Exercise directions: Rewrite the lines below, changing every "Identify the location of" to "Determine the position of" and leaving everything else unchanged.

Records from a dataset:
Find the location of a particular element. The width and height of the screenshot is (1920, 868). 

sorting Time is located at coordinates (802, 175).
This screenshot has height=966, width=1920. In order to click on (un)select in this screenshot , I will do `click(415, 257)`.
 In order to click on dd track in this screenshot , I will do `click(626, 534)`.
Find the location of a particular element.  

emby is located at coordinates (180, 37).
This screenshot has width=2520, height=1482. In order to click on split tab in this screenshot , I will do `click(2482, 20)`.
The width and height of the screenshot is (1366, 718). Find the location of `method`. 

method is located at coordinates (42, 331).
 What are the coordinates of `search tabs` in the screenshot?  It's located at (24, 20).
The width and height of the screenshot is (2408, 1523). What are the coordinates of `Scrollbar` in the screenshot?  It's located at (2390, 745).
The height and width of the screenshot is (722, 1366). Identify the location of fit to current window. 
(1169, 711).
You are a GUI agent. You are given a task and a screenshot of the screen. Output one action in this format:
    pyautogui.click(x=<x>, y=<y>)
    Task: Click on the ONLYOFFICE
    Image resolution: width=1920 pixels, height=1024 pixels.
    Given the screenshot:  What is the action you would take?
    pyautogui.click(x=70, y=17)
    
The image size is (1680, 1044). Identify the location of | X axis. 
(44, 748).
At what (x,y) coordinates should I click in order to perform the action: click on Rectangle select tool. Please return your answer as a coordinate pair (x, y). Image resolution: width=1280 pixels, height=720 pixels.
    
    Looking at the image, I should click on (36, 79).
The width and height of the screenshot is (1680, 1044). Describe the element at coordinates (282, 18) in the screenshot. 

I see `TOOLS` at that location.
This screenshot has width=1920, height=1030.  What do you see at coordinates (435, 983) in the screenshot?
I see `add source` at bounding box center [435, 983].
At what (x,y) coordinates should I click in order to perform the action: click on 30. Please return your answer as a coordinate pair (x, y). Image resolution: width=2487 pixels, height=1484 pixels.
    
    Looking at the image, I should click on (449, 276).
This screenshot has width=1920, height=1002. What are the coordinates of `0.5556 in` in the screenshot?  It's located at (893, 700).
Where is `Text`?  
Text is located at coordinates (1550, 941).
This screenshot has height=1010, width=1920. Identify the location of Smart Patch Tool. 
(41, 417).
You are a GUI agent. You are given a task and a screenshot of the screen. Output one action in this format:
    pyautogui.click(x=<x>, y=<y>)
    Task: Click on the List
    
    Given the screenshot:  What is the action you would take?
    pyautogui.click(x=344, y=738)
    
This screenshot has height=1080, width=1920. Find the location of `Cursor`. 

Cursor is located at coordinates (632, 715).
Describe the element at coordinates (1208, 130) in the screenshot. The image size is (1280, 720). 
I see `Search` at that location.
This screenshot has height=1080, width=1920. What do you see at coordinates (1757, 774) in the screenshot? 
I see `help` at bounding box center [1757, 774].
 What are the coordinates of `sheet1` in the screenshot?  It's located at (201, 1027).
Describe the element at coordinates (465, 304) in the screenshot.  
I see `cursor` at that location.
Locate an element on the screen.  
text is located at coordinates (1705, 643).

Answer below:
Find the location of a particular element. The width and height of the screenshot is (1920, 868). 

sorting Time is located at coordinates (802, 175).
This screenshot has height=966, width=1920. In order to click on (un)select in this screenshot , I will do `click(415, 257)`.
 In order to click on dd track in this screenshot , I will do `click(626, 534)`.
Find the location of a particular element.  

emby is located at coordinates (180, 37).
This screenshot has width=2520, height=1482. In order to click on split tab in this screenshot , I will do `click(2482, 20)`.
The width and height of the screenshot is (1366, 718). Find the location of `method`. 

method is located at coordinates (42, 331).
 What are the coordinates of `search tabs` in the screenshot?  It's located at (24, 20).
The width and height of the screenshot is (2408, 1523). What are the coordinates of `Scrollbar` in the screenshot?  It's located at (2390, 745).
The height and width of the screenshot is (722, 1366). Determine the position of fit to current window. 
(1169, 711).
You are a GUI agent. You are given a task and a screenshot of the screen. Output one action in this format:
    pyautogui.click(x=<x>, y=<y>)
    Task: Click on the ONLYOFFICE
    Image resolution: width=1920 pixels, height=1024 pixels.
    Given the screenshot:  What is the action you would take?
    pyautogui.click(x=70, y=17)
    
The image size is (1680, 1044). Determine the position of | X axis. 
(44, 748).
At what (x,y) coordinates should I click in order to perform the action: click on Rectangle select tool. Please return your answer as a coordinate pair (x, y). Image resolution: width=1280 pixels, height=720 pixels.
    
    Looking at the image, I should click on (36, 79).
The width and height of the screenshot is (1680, 1044). Describe the element at coordinates (282, 18) in the screenshot. 

I see `TOOLS` at that location.
This screenshot has width=1920, height=1030.  What do you see at coordinates (435, 983) in the screenshot?
I see `add source` at bounding box center [435, 983].
At what (x,y) coordinates should I click in order to perform the action: click on 30. Please return your answer as a coordinate pair (x, y). Image resolution: width=2487 pixels, height=1484 pixels.
    
    Looking at the image, I should click on (449, 276).
This screenshot has width=1920, height=1002. What are the coordinates of `0.5556 in` in the screenshot?  It's located at (893, 700).
Where is `Text`?  
Text is located at coordinates (1550, 941).
This screenshot has height=1010, width=1920. Determine the position of Smart Patch Tool. 
(41, 417).
You are a GUI agent. You are given a task and a screenshot of the screen. Output one action in this format:
    pyautogui.click(x=<x>, y=<y>)
    Task: Click on the List
    
    Given the screenshot:  What is the action you would take?
    pyautogui.click(x=344, y=738)
    
This screenshot has height=1080, width=1920. Find the location of `Cursor`. 

Cursor is located at coordinates (632, 715).
Describe the element at coordinates (1208, 130) in the screenshot. The image size is (1280, 720). 
I see `Search` at that location.
This screenshot has height=1080, width=1920. What do you see at coordinates (1757, 774) in the screenshot? 
I see `help` at bounding box center [1757, 774].
 What are the coordinates of `sheet1` in the screenshot?  It's located at (201, 1027).
Describe the element at coordinates (465, 304) in the screenshot.  
I see `cursor` at that location.
Locate an element on the screen.  
text is located at coordinates (1705, 643).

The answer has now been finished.